> [Exercise brief]
Locate and copy each line in the data that contains the word "icon".

─── Available data ───

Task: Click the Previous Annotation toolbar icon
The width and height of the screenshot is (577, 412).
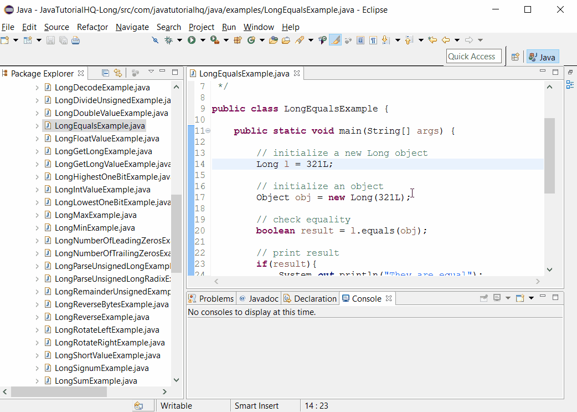Action: point(409,40)
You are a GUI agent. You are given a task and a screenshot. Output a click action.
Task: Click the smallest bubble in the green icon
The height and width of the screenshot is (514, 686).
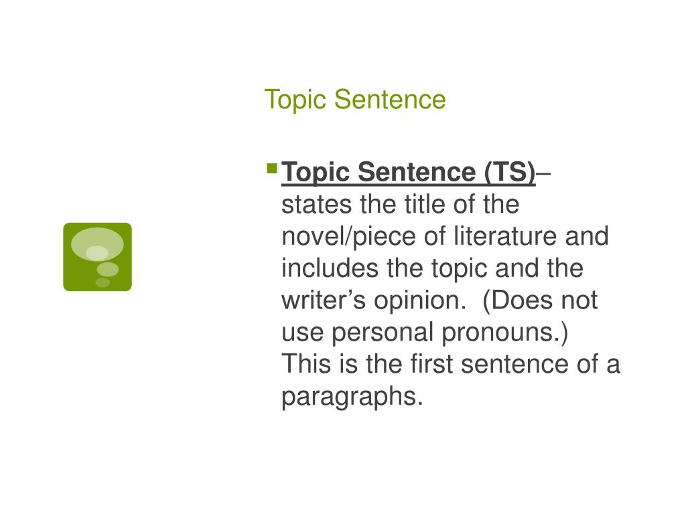[x=102, y=282]
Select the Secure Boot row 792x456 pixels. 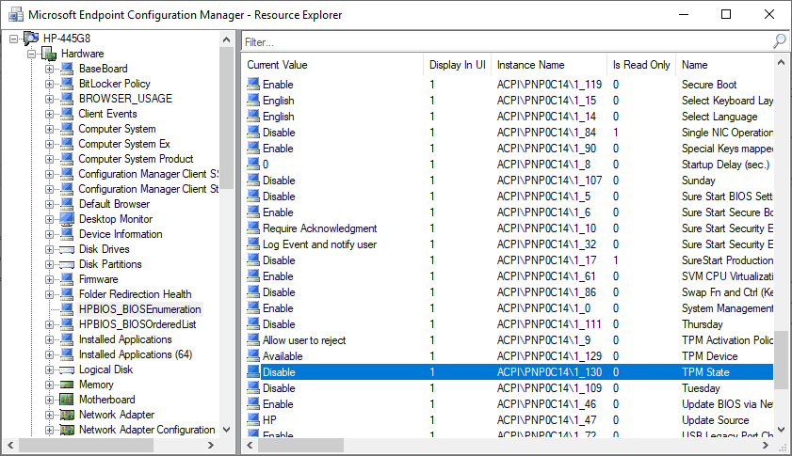tap(509, 85)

───

> [Expected output]
Task: Click the Previous Annotation toolbar icon
Task: Click the smallest bubble in the green icon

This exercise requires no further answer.